:: Problem ::
Pictures are to be omitted, and every entry below is to be restated exactly.

:: Dataset records ::
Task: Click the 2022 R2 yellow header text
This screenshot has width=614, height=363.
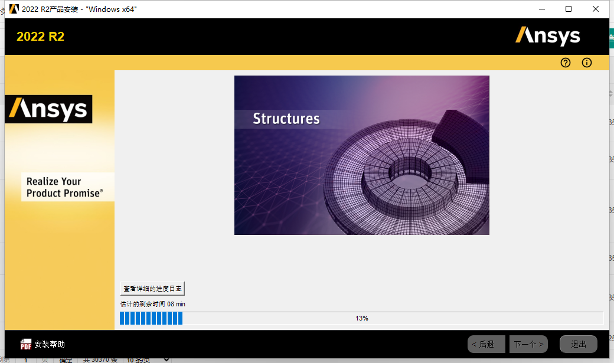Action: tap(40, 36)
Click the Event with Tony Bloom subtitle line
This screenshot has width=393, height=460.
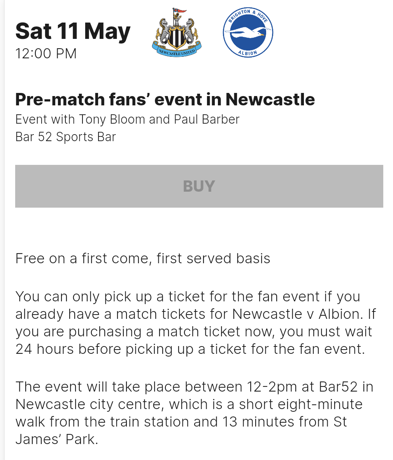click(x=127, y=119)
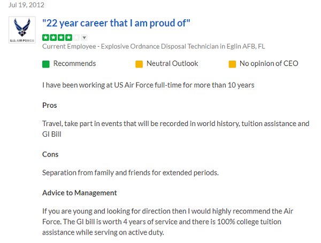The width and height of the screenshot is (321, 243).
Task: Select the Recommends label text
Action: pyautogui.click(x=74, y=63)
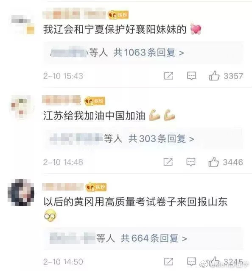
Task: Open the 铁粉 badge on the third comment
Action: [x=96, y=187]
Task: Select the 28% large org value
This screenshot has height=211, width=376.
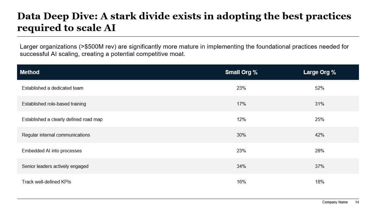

:: Output below ::
Task: Click the 2022 R2 yellow header text
This screenshot has width=614, height=363.
Action: tap(40, 36)
Click the Event with Tony Bloom subtitle line
This screenshot has width=393, height=460.
click(x=127, y=119)
The width and height of the screenshot is (321, 243).
Task: Select the Recommends label text
Action: pyautogui.click(x=74, y=63)
Task: Open the 铁粉 badge on the third comment
Action: [x=96, y=187]
Task: Select the 28% large org value
This screenshot has height=211, width=376.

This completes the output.